4. A Mercy is told primarily through the distinctive narrative voices of Florens, Lina, Jacob, Rebekka, Sorrow, and, lastly, Florens's mother. What do these characters reveal about themselves through the way they speak? What are the advantages of such a multivocal narrative over one told through a single voice?
5. Jacob Vaark is reluctant to traffic in human flesh and determined to amass wealth honestly, without "trading his conscience for coin" (page 28). How does he justify making money from trading sugar produced by slave labor in Barbados? What larger point is Morrison making here?
6. How does Jacob's attitude toward his slaves/workers differ from that of the farmer who owns Florens's mother?
7. When Rebekka falls ill, Lina treats her with a mixture of herbs: devil's bit, mugwort, Saint-John's-wort, maidenhair, and periwinkle. She also considers "repeating some of the prayers she learned among the Presbyterians, but since none had saved Sir, she thought not" (page 50). What fundamental differences are suggested here between the practical, earth-based healing knowledge of Lina and the more ethereal prayers of the Presbyterians? What larger role does healing play in the novel?
8. Rebekka knows that even as a white woman, her prospects are limited to "servant, prostitute, wife, and although horrible stories were told about each of those careers, the last one seemed safest" (pages 77–78). And Lina, Sorrow, and Florens know that if their mistress dies, "three unmastered women … out here, alone, belonging to no one, became wild game for anyone" (page 58). What does the novel as a whole reveal about the precarious position of women, European and African, free and enslaved, in late-17th-century America?
9. Rebekka says she does not fear the violence in the colonies—the occasional skirmishes and uprisings—because it is so much less horrifying and pervasive than the violence in her home country of England. In what ways is "civilized" England more savage than "savage" America?
10. What role does the love story between Florens and the blacksmith play in the novel? Why does the blacksmith tell Florens that she is "a slave by choice" (page 141)?
11. When Florens asks for shelter on her journey to find the blacksmith, she is taken in by a Christian widow and her apparently "possessed" daughter Jane, whose soul she is trying to save by whipping her. And Rebekka experiences religion, as practiced by her mother, as "a flame fueled by a wondrous hatred" (page 74). How are Christians depicted in the novel? How do they regard Florens, and black people generally?
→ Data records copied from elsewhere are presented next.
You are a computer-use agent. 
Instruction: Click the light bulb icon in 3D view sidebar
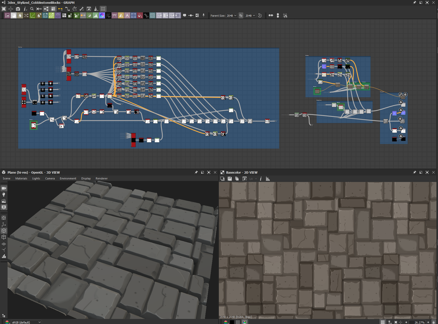point(4,195)
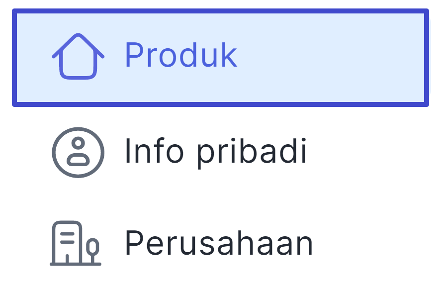This screenshot has height=291, width=441.
Task: Click the Info pribadi text label
Action: 215,153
12. Lina tells Florens, "We never shape the world... The world shapes us" (page 71). What does she mean? In what ways are the main characters in the novel more shaped by than shapers of the world they inhabit?
13. Why does Florens's mother urge Jacob to take her? Why does she consider his doing so a mercy? What does her decision say about the conditions in which she and so many others like her were forced to live?
14. The sachem of Lina's tribe says of the Europeans: "Cut loose from the earth's soul, they insisted on purchase of its soil, and like all orphans they were insatiable. It was their destiny to chew up the world and spit out a horribleness that would destroy all primary peoples" (page 54). To what extent is this an accurate assessment? In what ways is A Mercy about the condition of being orphaned? What is the literal and symbolic significance of being orphaned or abandoned in the novel?
15. Why does Morrison choose to end the novel in the voice of Florens' s mother? How does the ending alter or intensify all that has come before it?
16. Why is it important to have a visceral, emotional grasp of what life was like, especially for Africans, Native Americans, and women, in Colonial America? In what ways has American culture tried to forget or whitewash this history?
17. Did you see the stunning twist at the novel's conclusion coming? If so, when and why? If not, why do you think it blindsided you?
18. How do the stories of the women in A Mercy serve as a prequel to the stories of the women in Beloved, which is set two centuries later?